一流と二流を分ける能力「グリット」って?

世界の心理学者が長年追求してきた「人生で成功するのに最も重要なファクターは何か?」がついに研究で解明された!ビジネスリーダー、エリート学者、オリンピック選手……成功者の共通点は「才能」でも「IQ」でもなく、もうひとつの能力「グリット」だった――。これまでの能力観・教育観を180度くつがえし、世界的ベストセラーとなっている『やり抜く力 人生のあらゆる成功を決める「究極の能力」を身につける』から、その驚くべき内容を紹介する。

「生まれつきの才能」は重要ではなかった!

 子どものころから、「天才」という言葉を耳にタコができるほど聞いた。

 まるで口癖のように、父はいつも突然こう言った。

「いいか、おまえは天才じゃないんだぞ!」

 夕食の最中でも、家族でテレビを観ていても、CMになったとたんに、いきなりそんなことを言う。あるいは、ソファーにどかっと腰を下ろして、「ウォール・ストリート・ジャーナル」を広げながら、ぴしゃりとひと言。

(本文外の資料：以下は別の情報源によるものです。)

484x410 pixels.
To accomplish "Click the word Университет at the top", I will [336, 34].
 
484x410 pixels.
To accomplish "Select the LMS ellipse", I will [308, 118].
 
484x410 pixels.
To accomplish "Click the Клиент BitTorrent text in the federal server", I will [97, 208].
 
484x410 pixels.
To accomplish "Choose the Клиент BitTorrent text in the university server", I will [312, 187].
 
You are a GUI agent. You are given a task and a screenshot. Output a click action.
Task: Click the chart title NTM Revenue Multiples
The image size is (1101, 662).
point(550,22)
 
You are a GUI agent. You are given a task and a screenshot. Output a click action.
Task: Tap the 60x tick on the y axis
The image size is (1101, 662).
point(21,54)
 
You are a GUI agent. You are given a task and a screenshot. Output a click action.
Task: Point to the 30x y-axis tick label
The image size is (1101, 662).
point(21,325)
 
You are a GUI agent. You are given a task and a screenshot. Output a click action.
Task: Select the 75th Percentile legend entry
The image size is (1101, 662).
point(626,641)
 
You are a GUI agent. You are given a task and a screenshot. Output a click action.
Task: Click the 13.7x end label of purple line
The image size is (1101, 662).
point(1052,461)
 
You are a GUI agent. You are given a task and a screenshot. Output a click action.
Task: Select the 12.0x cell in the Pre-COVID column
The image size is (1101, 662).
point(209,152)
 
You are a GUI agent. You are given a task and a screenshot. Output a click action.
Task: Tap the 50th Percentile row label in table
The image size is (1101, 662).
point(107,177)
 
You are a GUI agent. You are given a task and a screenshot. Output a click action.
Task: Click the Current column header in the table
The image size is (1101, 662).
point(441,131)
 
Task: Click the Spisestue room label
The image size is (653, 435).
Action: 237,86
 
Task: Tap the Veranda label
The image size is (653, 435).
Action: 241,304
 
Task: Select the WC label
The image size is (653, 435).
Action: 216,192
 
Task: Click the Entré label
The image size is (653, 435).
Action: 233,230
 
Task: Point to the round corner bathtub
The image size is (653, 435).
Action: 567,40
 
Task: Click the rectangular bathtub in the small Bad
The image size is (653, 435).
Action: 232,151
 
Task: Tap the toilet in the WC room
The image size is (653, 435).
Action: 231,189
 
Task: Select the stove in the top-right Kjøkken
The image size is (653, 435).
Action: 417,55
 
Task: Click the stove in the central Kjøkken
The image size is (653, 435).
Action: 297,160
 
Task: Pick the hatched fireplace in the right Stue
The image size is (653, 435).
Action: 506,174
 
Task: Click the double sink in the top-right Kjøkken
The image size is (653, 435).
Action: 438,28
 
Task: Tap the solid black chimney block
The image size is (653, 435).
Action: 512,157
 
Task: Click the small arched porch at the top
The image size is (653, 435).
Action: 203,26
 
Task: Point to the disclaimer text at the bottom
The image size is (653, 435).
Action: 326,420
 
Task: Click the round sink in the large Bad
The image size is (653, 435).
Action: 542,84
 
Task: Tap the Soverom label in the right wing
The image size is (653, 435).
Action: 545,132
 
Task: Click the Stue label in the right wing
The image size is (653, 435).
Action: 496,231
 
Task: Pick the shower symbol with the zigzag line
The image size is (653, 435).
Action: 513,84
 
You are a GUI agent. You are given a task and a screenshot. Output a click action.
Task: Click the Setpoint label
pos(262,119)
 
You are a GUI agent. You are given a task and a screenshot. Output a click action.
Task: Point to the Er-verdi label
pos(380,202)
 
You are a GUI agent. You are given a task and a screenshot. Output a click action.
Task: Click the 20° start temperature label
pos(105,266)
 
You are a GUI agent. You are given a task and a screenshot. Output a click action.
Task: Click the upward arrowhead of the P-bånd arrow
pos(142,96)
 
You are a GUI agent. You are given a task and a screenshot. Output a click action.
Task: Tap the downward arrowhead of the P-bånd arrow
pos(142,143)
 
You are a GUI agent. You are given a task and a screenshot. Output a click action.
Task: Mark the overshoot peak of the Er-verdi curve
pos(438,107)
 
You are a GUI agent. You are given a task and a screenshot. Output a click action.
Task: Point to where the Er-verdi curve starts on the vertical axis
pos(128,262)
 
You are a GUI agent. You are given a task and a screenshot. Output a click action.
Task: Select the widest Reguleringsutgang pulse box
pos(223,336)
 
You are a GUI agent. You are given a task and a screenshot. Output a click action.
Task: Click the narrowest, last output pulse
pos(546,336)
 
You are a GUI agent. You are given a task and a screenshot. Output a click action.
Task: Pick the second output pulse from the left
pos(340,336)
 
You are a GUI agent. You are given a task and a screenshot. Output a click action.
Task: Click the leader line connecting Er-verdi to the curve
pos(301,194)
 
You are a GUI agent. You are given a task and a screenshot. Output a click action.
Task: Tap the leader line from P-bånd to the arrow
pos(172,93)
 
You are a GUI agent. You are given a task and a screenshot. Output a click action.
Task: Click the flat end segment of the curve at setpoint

 そんなとき自分がどういう態度を取ったのか、よく覚えていない。たぶん、聞こえないふりでもしたのだろう。

 父は「非凡な才能」や「生まれ持った能力」にやたらとこだわる人で、つねに他人の能力を品定めしていた。そして、自分の知性がどれだけ優れているか、わが子の頭脳がどれだけ優れているかについても、並々ならぬ関心を抱いていた。

 そんな父の頭痛の種は、私だけではなかった。弟も、妹も、天才児とは思えなかったからだ。三人のうちひとりとして、父のお眼鏡にかなうようなアインシュタイン並みの頭脳に恵まれた子はいなかった。父はそのことにひどく失望していた。そして、凡庸なわが子はいずれも大成しないのではないか、と悩んでいた。